Notes to Condensed Interim Consolidated Financial Statements
Three and Six Months Ended June 30, 2022

(Expressed in Canadian Dollars)
Unaudited

12. Commitments (continued)

(iii)(continued) Pursuant to the terms of the Caro Development Agreement, Caro will provide scientific experimentation, research activities, medical drug development activities, and medical drug formulation and discovery to Cardiol (the "Development Activities"), as set out in a development plan (the "Development Plan").
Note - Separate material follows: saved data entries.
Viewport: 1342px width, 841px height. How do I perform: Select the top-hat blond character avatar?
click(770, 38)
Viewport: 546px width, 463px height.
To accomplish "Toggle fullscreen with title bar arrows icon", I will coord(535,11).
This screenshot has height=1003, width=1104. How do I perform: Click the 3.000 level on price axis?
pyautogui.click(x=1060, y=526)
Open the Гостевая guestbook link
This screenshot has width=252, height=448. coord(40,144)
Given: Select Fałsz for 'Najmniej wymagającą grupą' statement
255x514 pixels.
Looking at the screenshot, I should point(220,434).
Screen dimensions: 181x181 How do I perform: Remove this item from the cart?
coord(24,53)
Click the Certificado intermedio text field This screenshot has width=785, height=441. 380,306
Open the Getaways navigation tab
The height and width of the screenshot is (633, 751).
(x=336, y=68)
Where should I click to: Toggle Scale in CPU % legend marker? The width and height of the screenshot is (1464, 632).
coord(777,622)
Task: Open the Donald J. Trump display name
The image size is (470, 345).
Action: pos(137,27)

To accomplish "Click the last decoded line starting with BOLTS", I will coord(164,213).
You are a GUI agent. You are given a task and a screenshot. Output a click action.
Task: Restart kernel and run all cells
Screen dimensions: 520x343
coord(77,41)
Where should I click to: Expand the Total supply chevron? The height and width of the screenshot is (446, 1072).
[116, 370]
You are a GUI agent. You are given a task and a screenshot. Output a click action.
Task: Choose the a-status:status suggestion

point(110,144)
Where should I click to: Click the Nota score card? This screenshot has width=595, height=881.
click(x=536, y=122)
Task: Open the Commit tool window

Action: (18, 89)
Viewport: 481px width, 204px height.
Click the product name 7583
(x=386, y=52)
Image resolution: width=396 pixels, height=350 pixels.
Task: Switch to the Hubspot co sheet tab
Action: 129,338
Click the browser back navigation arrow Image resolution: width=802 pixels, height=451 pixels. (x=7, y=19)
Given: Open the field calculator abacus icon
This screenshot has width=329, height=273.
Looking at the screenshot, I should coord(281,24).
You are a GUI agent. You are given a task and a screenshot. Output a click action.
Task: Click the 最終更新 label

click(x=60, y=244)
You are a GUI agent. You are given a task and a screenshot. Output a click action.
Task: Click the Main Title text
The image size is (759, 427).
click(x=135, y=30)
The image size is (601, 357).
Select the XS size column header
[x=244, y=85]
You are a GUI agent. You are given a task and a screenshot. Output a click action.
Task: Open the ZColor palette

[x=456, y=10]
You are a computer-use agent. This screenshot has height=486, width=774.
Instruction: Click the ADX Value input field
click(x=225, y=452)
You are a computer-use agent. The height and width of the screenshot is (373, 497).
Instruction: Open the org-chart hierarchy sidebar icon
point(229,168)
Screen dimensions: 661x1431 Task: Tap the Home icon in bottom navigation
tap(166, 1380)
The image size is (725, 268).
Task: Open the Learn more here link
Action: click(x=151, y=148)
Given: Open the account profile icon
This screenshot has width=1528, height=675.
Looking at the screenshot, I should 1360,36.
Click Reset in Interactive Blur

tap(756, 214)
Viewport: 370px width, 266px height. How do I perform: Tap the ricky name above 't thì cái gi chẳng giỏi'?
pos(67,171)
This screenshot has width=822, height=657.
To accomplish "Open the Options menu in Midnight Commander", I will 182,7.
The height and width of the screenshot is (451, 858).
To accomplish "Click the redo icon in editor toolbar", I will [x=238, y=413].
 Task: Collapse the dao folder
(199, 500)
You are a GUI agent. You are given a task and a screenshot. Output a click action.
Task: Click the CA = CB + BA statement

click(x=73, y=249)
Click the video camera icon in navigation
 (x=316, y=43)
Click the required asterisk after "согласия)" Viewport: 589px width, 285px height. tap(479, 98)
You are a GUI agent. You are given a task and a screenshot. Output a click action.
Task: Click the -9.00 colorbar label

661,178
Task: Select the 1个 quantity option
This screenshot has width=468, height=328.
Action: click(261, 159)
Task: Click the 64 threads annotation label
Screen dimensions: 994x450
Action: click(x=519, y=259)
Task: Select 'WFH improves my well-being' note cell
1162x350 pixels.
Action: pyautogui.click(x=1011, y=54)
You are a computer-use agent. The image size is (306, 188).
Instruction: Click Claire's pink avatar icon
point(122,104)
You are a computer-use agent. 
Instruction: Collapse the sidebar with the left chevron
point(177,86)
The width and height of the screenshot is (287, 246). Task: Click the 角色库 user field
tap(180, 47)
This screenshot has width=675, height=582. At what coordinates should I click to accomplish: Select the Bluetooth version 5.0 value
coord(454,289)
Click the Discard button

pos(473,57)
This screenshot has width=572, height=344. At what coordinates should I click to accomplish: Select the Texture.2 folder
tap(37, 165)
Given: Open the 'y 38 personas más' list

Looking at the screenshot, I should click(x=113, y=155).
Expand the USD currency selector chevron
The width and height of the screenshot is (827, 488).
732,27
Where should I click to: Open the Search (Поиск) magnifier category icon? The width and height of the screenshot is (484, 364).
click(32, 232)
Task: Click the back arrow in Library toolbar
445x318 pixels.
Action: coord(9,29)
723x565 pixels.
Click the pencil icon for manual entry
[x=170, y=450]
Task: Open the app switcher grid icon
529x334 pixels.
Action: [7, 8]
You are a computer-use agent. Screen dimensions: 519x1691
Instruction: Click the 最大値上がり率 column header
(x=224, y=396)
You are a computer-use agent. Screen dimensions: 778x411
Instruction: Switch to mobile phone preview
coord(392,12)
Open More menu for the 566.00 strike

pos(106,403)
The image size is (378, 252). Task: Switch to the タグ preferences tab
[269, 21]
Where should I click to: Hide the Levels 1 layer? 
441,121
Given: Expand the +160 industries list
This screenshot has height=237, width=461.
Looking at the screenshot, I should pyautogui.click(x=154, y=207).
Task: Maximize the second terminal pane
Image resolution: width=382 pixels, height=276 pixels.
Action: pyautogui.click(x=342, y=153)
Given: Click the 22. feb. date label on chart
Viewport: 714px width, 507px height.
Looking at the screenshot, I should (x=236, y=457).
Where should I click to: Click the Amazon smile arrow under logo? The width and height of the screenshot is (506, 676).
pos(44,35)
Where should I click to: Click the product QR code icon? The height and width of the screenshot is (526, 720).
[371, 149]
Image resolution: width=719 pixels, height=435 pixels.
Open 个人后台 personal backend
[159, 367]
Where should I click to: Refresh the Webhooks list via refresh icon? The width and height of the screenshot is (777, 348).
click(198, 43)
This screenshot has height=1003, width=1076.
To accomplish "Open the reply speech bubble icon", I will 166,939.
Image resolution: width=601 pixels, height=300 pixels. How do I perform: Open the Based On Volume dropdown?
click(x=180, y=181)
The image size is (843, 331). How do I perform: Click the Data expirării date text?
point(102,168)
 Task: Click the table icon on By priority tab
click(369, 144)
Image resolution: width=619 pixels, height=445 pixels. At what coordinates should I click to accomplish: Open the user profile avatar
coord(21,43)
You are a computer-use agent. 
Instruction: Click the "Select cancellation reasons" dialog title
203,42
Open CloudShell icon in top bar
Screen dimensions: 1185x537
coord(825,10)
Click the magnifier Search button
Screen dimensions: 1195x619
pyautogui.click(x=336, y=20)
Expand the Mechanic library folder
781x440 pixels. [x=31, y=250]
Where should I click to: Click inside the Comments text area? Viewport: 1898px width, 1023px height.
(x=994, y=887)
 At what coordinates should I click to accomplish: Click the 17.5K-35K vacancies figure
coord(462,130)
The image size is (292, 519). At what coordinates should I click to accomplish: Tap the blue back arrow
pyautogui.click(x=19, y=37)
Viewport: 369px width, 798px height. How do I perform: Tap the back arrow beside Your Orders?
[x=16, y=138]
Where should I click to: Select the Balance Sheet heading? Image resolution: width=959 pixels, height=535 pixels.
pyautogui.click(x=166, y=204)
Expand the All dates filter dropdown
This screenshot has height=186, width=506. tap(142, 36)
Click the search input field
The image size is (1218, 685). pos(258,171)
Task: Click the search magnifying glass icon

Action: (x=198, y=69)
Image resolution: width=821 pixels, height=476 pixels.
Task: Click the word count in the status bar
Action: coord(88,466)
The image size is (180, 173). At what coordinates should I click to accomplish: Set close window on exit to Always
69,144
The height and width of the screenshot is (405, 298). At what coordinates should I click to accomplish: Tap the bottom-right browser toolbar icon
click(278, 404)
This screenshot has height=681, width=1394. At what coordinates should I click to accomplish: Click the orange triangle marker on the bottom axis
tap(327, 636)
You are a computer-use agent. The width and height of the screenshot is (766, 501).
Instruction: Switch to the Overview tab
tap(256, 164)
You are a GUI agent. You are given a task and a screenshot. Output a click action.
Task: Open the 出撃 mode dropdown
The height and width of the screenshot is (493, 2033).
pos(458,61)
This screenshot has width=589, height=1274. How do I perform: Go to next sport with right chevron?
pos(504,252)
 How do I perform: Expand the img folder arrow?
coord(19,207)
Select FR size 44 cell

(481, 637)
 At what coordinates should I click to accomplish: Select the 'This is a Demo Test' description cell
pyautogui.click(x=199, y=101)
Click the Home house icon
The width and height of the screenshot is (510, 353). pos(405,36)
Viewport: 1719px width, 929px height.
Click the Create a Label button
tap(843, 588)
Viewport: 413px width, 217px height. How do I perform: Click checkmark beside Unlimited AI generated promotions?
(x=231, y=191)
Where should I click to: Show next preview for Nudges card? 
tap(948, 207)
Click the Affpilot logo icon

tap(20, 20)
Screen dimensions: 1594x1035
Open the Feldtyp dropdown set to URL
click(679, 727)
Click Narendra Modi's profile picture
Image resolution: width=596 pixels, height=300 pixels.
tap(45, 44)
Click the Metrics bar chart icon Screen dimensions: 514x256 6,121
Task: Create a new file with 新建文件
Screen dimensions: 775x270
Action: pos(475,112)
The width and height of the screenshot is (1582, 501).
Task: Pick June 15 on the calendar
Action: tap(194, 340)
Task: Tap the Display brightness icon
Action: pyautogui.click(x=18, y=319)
Under the Caro Development Agreement, Caro may also engage third-party providers of development activities in support of the Development Plan, which is anticipated to be limited to third-party vendors of materials.

Pursuant to the terms of the Caro Development Agreement, Cardiol will immediately upon execution of the Caro Development Agreement allot and set aside 824,000 Common Shares of Cardiol, and issue to Caro 824,000 warrants (the "Caro Compensation Warrants"), each warrant having the following qualifications: (i) an expiry date of August 31, 2022, or such earlier date as may be specified by a relevant stock exchange; (ii) an exercise price of $4 per share (to be settled through the issuance of invoices by Caro); and (iii) each of the Caro Compensation Warrants entitles Caro to purchase one Common Share of Cardiol for the exercise price. The Compensation Warrants are earned and become exercisable as the Development Activities are completed. Cardiol also further agreed to pay Caro US$400,000 in cash (paid).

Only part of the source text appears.